Glenn E. Chatfield said...


I agree about the possible health risks of hormonal birth control, but that again is beyond the scope of the article. Condoms, e.g., bring no harm to the partners, yet Rome outlaws them as being sinful.

I would suggest surgery as a permanent method when medical evidence demonstrates a pregnancy would be life-threatening. Again, the idea of the post isn’t what methods are used (except to note that drugs causing abortion are definitely wrong), rather the point of the post is that birth control in and of itself is not sinful. A couple could even practice Onanism and cause no harm to themselves, and yet Rome uses that method as an example of the sinful nature of birth control.
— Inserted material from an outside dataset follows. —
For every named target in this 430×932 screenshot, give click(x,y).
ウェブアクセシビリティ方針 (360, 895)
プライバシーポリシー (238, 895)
Also, the REASON for birth control may be sinful, rather than the birth control itself. For example, if a couple doesn’t want children because they are selfish it is the attitude which is sinful, not the contraception. For example I see no sinful attitude in desiring to space children for various reasons.

Anonymous said...

This article is a perfect example of liberalizing apostasy. The Roman Catholic and all the original Protestant churches all unanimously opposed contraception in any forms whatsoever. Contraceptives kill innocent babies and violate God's natural design for sex This post is nothing but mildly seeker-sensitive, emotional, ignorant assertions.

Glenn E. Chatfield said...


So, disagreeing on contraception is apostasy?!?!? I don't think you know what that word means.

I couldn't care less about the traditions of men. I prove in this article that the Lord does not forbid contraception, that it isn't a sin.

Your ignorance of contraception is horrid. SOME contraception kills the conception, and my article speaks against that.

God's natural design for sex is also the unitive function (did you actually read the article or just the headline?)

There is nothing "seeker-sensitive" or "emotional" about this post; again, I don't think you understand what these words mean.
And there is no "ignorant assertions" made, rather I prove my case.

Take your ignorance and ad hominem attacks elsewhere.